Em dezembro de 2017, o presidente Donald Trump assinou a “Diretiva de Política Espacial 1”, que reorientou a Nasa para um pouso lunar em 2024. A Nasa implementou o programa Artemis no mesmo ano e foi endossado pela nova administração Biden. Esta é a primeira vez em décadas que uma nova administração dos EUA deu continuidade às políticas de voos espaciais humanos no espaço profundo da anterior.

Artemis também é um programa internacional, com o Portal Lunar – um posto orbital internacional na Lua – sendo uma parte essencial do projeto. A natureza internacional de Artemis pode tornar o programa mais robusto contra mudanças de política, embora o Portal Lunar já tenha sido adiado.

Oficialmente, o primeiro vôo de teste não desenroscado de Orion para a órbita lunar, Artemis 1, está agendado para o final deste ano, com o retorno de 2024 à superfície lunar ainda nos livros. Os efeitos da pandemia e as recentes preocupações de engenharia com o novo e ainda não voado Sistema de Lançamento Espacial podem empurrar isso para trás. Além disso, em 2020, a Nasa solicitou US $ 3,2 bilhões (£ 2,3 bilhões) em custos de desenvolvimento para o Sistema de Lander Humano, um componente crítico da primeira missão de pouso lunar, Artemis 3. O Congresso aprovou apenas uma fração do que foi solicitado, colocando o pouso em 2024 data em risco posterior.

Um atraso de mais de um ano moveria Artemis 3 além do final do primeiro mandato do presidente Biden. Isso o tornaria vulnerável aos muitos caprichos da política de voo espacial humano no espaço profundo dos EUA que vimos durante a maior parte da era do voo espacial.

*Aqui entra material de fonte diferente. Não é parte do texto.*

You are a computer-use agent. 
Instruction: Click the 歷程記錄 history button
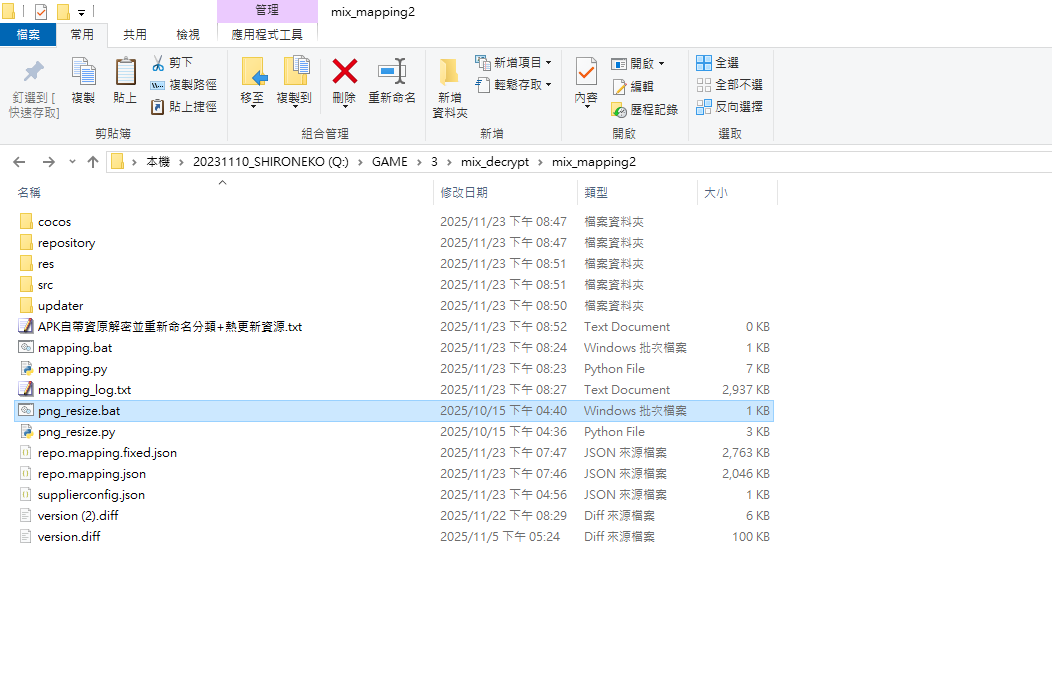644,109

Por outro lado, o Programa de Exploração de Marte da Nasa, que começou em 1993 e cujos objetivos são dirigidos principalmente por cientistas ao invés de políticos, resultou em uma série de orbitadores robóticos e landers de grande sucesso, mais recentemente o pouso espetacular do Perseverance Rover na cratera de Jezero. Sem dúvida, a exploração robótica de Marte tem menos peso político do que as missões humanas e é consideravelmente mais barata – sem riscos inerentes aos astronautas.

Se a programação atual do Artemis 3 for mantida, então 52 anos terão se passado entre Cernan e Schmitt partindo da superfície lunar em Challenger e os próximos visitantes humanos à lua, em 2024.